Downtown Bend parking garage eliminates free parking

Published 5:00 am Friday, February 5, 2021

For the first time since it was built 15 years ago, the downtown Bend parking garage on Lava Road will no longer allow free parking.

The Centennial Parking Garage had offered free three-hour parking, but starting next week, visitors will be charged $1 per hour to park.

City staff will install a gate at the entrance Monday that will limit access to only paying parking customers.

Tobias Marx, Bend’s parking services division manager, said the new restrictions are in response to some nearby residents and visitors that said the free access to the parking garage led to unsafe behaviors from local skateboarders and people racing their cars through the garage.
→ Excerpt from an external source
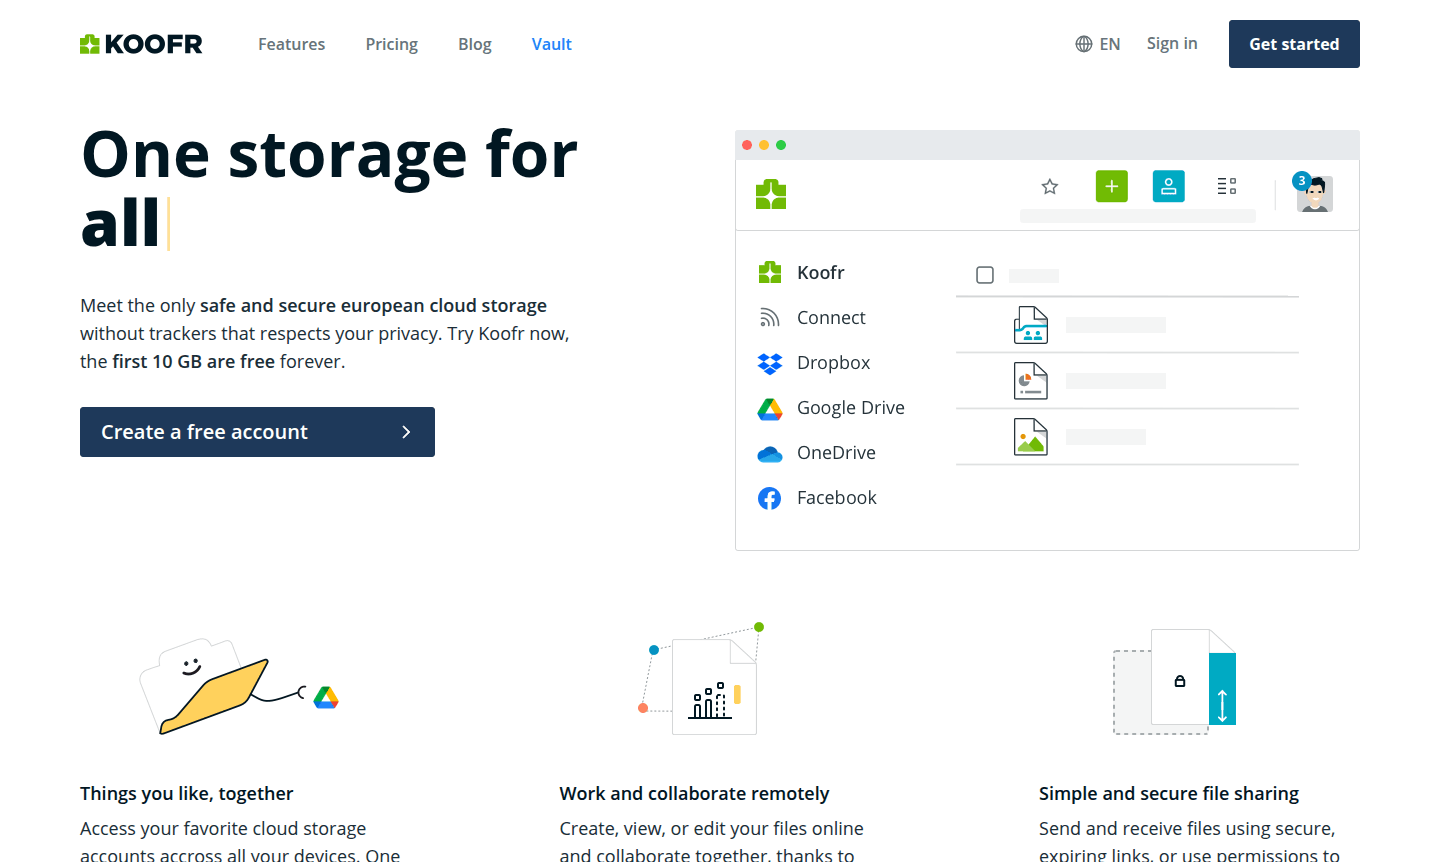The height and width of the screenshot is (862, 1440).
Task: Click the Sign in link
Action: point(1171,43)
“We needed to make a decision to help residents and visitors bring some safety back to that garage,” Marx said.

In addition, Marx said he does not expect the change to affect many users because the vast majority of the 547 parking spaces are used by permit holders who pay $40 per month to park in the garage.

“The Centennial Garage is mainly used by permit holders, so we felt comfortable about removing the three hours of free parking,” Marx said.

Having free access to the parking garage regularly drew unsafe behaviors, Marx said. Those behaviors escalated in recent years, with large gatherings of cars revving their engines and racing, while groups of skateboarders interfered with passing cars.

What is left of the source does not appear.